In dieser Perspektive zielt er auf Anarchitektur - die heute beinahe die offizielle Linie des Architekturdenkens darstellt (was die reale Architektur nicht daran hindert, tatsächlich aufs konträre monarchitektonische Paradigma der Bunker und Kapseln zu setzen).[10]

 

Anarchitektur und Monarchitektur – Mauerlosigkeit und kapselartige Totalschließung: das sind die beiden aktuellen – natürlich widersprüchlichen – Bestreitungen des Wesens der Architektur.

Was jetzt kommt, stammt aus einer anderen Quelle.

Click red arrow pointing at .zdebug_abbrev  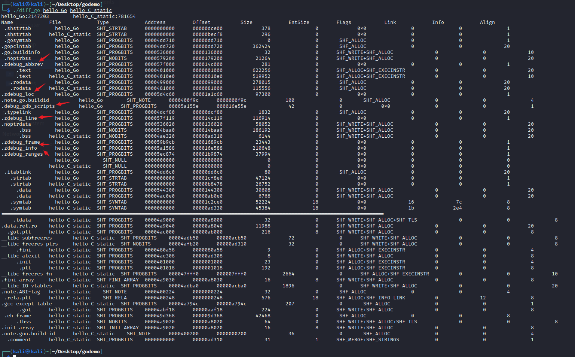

Die Erfindung von Neuem verträgt sich sehr gut mit Wissen vom Wesen.



[1] Zitiert in Peter Eisenman: Aura und Exzeß. Zur Überwindung der Metaphysik der Architektur (Wien 1995): 235.

[2] Siehe Aristoteles: Metaphysik 980bf.

[3] Siehe Aristoteles: Metaphysik 1032b.

[4] Siehe Marshall MacLuhan:. Understanding Media. The Extensions of Man (Cambridge-

         London 1996) : 123ff.

[5] Siehe Marshall MacLuhan: op. cit.: 130.

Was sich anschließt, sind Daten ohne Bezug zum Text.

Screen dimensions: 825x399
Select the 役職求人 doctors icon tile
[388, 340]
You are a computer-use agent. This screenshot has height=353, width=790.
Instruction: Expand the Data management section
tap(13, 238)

[6] Siehe Vilém Flusser: Medienkultur (Frankfurt 1999): 162.

[7] Siehe : Monarchitektur, Anarchitektur, Pararchitektur, in: ders.: Physik des Daseins. Bausteine zu einer Philosophie der Erscheinungen (Wien 1997): 113ff.

[8] Siehe Vilém Flusser: op. cit.: ebd.

[9] Vilém Flusser: op. cit.: 163.

[10] Der anarchitektonische Anti-Mauer-Affekt ist ja auch bei McLuhan so weit gegangen, daß er sogar die Sprachen, weil sie Grenzen sind, für abschaffungswürdig hält.